Der Heil- und Kostenplan ist zivilrechtlich als Kostenvoranschlag anzusehen und unterliegt aufgrund der Konsumenteneigenschaft des Patienten den Regelungen des Konsumentenschutzgesetzes, sodass die Erstellung desselbigen grundsätzlich auch unentgeltlich und verbindlich zu erfolgen hat. Gegenteiliges wäre mit dem Patienten ausdrücklich zu vereinbaren, wobei eine Entgeltlichkeit nur für den Fall vereinbart werden kann, dass der Heil- und Kostenplan ausschließlich auf Wunsch des Patienten erstellt wird (also die Kosten unter EUR 1.904,00 und innerhalb der AHR liegen).

Dokumentationspflicht

Angehörige des zahnärztlichen Berufs sind gesetzlich dazu verpflichtet, Aufzeichnungen über jede zur zahnärztlichen Beratung oder Behandlung übernommene Person, insbesondere über den zahnmedizinisch relevanten Zustand der Person bei Übernahme der Beratung oder Behandlung (Anamnese), die Diagnose, die Aufklärung des Patienten sowie Art und Umfang der zahnärztlichen Leistungen einschließlich der Anwendung und Verordnung von Arzneispezialitäten, zu führen. Den Patienten ist auf Verlangen Einsicht in die Dokumentation zu gewähren. Die Aufzeichnungen sowie sonstige der Dokumentation dienliche Unterlagen sind mind. 10 Jahre aufzubewahren bzw. auch an einen allfälligen Ordinationsstättennachfolger zu übergeben.

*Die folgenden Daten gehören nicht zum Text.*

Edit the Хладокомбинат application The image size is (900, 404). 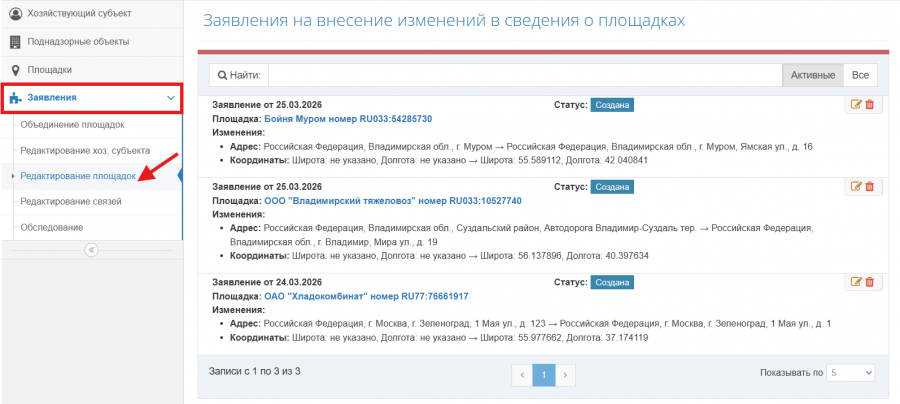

Abschließend ein Tipp aus der anwaltlichen Beratungspraxis: Dokumentieren Sie immer sorgfältig und ausführlich, dass die Aufklärung ordnungsgemäß durchgeführt wurde und die entsprechende Einwilligung des Patienten (bzw des gesetzlichen Vertreters) vorliegt. Erstellen Sie für diese Zwecke ein Gesprächsprotokoll, das zumindest folgende Punkte enthält: Verlauf und Inhalt der Aufklärung, Aufklärungszeitpunkt, anwesende Personen, Patientenfragen/Themen, die vom Patienten aktiv angesprochen wurden und allfällige besondere Vorkommnisse. Aufklärungsbögen und Merkblätter sollen das Aufklärungsgespräch nur unterstützen, aber nicht ersetzen. Machen Sie Unterstreichungen, Hervorhebungen, haken Sie das Besprochene ab und notieren Sie die typischen Risiken handschriftlich auf dem Bogen. Je detaillierter die Dokumentation über die erfolgte Aufklärung, desto besser ist Ihre Beweislage in einem allfälligen Haftungsprozess. Der Verstoß gegen die Dokumentationspflicht über die erfolgte Aufklärung führt zwar nicht per se zu einer Schadenersatzhaftung, begründet jedoch die widerlegliche Vermutung, dass die Aufklärung hinsichtlich der nicht dokumentierten Maßnahme(n) nicht erfolgte und schafft sohin eine Beweiserleichterung für den Patienten.